**Exercise objective**
Only one span of the listing below is wanted: the lines from the one with "The image size is (587, 330)." through the one with "Task: Click the Step Into arrow icon", reproduced exactly, both ends kept.

^^^^

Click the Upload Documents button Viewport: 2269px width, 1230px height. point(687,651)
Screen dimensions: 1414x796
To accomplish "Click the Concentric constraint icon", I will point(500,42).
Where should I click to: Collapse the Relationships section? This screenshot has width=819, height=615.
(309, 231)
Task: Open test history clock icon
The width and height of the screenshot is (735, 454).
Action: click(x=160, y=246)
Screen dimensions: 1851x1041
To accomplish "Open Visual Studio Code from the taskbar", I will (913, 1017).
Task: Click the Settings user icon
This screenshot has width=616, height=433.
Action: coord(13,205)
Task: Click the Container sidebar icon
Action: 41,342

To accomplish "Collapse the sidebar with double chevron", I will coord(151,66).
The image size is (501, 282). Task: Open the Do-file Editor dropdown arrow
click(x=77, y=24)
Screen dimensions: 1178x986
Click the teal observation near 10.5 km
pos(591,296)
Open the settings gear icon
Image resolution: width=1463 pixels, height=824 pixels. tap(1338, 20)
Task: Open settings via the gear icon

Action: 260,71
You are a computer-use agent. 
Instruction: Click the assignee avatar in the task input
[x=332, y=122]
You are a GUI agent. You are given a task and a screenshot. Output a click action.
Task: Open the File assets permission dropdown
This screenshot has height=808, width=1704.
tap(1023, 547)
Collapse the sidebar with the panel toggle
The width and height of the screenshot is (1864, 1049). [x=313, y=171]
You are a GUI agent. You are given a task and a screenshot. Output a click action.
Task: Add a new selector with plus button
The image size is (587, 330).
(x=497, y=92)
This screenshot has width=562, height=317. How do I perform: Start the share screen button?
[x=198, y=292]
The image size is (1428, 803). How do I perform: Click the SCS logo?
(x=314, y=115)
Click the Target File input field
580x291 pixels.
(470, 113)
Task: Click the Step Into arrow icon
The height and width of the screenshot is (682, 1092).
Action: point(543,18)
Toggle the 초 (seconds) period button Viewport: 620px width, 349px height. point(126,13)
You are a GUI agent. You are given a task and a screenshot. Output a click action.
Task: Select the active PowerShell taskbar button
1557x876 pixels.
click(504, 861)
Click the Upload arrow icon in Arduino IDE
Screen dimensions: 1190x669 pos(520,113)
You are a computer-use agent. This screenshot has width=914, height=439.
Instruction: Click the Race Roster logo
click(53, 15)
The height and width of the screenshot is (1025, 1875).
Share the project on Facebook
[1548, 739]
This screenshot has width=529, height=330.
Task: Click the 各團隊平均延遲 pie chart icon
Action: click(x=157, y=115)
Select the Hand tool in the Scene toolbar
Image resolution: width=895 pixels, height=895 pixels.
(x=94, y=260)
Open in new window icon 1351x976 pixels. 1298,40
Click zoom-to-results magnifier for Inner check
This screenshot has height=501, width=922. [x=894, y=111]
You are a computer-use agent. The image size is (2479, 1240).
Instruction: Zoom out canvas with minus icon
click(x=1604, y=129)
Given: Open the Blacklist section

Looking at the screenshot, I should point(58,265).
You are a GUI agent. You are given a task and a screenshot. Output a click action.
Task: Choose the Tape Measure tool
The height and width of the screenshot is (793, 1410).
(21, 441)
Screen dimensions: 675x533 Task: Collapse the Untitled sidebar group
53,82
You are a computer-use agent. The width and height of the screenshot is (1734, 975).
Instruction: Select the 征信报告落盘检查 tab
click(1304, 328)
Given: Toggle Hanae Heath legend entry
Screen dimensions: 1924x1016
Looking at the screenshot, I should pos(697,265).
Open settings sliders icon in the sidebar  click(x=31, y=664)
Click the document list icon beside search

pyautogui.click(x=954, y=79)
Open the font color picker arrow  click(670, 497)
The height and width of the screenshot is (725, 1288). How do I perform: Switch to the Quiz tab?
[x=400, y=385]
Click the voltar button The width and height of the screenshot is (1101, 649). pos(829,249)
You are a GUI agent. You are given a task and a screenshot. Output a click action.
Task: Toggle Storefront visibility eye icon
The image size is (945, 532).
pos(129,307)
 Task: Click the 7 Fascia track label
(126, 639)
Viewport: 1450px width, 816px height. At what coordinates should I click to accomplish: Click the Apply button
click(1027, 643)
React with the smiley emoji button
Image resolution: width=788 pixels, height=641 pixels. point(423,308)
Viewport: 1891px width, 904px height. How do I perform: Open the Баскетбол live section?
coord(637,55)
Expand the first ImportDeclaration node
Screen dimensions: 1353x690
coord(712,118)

^^^^

**Task response**
The image size is (587, 330).
(x=497, y=92)
This screenshot has width=562, height=317. How do I perform: Start the share screen button?
[x=198, y=292]
The image size is (1428, 803). How do I perform: Click the SCS logo?
(x=314, y=115)
Click the Target File input field
580x291 pixels.
(470, 113)
Task: Click the Step Into arrow icon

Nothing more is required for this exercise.